Areva in der Krise: Verzögerungen und Kostenexplosion auch in Finnland
Die zeitlichen Verzögerungen und steigenden Kosten beim Bau des französischen Atomkraftwerks Flamanville und des baugleichen Typs auf der finnischen Halbinsel Olkiluoto stürzten den AKW-Kraftwerksbauer Areva in eine tiefe Krise. Das Atomkraftwerk in Finnland wurde zum Festpreis von ursprünglich drei Milliarden Euro angeboten, die Kosten explodierten auch hier wie im französischen Flamanville und belaufen sich mittlerweile auf mehr als neun Milliarden Euro. Der französische Staat musste mit Milliarden-Hilfen einspringen und restrukturierte die französische Atomindustrie mit Steuermitteln neu. In diesem Zuge wurde Areva aufgeteilt. Auch das neuesten AKW-Projekt, der Bau des britischen Atomkraftwerks Hinkley Point C gerät schon nach Ende des ersten Meilensteins unter Kostendruck.

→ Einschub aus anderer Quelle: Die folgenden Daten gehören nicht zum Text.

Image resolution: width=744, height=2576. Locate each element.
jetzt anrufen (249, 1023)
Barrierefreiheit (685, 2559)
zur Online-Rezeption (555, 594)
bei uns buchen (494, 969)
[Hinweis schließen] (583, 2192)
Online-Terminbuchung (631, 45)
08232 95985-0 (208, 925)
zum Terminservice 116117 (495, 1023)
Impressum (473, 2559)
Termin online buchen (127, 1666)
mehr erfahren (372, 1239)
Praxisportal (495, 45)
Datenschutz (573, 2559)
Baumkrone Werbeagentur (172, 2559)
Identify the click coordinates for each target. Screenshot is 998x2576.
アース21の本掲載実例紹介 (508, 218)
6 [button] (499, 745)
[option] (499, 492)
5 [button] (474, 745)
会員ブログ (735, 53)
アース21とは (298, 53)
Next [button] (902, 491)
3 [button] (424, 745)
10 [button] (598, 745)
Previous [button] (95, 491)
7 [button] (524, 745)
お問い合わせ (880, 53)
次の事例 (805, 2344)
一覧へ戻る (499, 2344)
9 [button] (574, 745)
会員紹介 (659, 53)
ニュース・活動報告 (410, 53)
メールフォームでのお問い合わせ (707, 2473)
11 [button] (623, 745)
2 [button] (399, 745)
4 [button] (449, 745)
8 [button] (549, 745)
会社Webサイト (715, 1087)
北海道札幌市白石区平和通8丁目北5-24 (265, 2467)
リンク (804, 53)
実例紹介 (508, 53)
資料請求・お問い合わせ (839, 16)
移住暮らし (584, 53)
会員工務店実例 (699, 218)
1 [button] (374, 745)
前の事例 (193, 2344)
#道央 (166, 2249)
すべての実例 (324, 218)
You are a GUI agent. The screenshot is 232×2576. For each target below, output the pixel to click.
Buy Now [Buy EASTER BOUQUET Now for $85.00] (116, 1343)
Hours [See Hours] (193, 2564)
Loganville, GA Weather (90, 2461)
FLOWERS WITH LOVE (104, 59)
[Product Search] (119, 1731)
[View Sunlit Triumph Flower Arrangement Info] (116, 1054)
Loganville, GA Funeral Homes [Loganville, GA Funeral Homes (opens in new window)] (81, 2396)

Mehrkosten von rd. 3 Milliarden Euro werden schon jetzt erwartet, wie EDF im September 2019 mitteilte.

Atomkraftwerkspark in Frankreich wird immer älter – Sicherheitsrisiken nehmen zu
Atomkraftwerke sind auf eine Betriebszeit ohne Sicherheitsabstriche von 40 Jahren ausgelegt. Insgesamt 43 der 58 französischen Atomkraftwerke sind in der Zeit zwischen 1980 und 1990 ans Netz gegangen und erreichen bis spätestens 2030 diese Altersgrenze. Zu den ältesten in Betrieb befindlichen französischen Atomkraftwerken zählen die Blöcke Fessenheim 1 und 2 (Start: 1977) sowie die vier Atomkraftwerke Bugey 2 bis 5, die zwischen 1978 und 1979 die Stromerzeugung aufgenommen haben. Bis auf den Bau des AKW Flamanville wurde kein weiteres AKW-Neubauprojekt in Frankreich gestartet, um den alternden Kraftwerkspark zu ersetzen. Unklar bleibt daher, wie die sich abzeichnende Stromlücke in Frankreich geschlossen werden soll.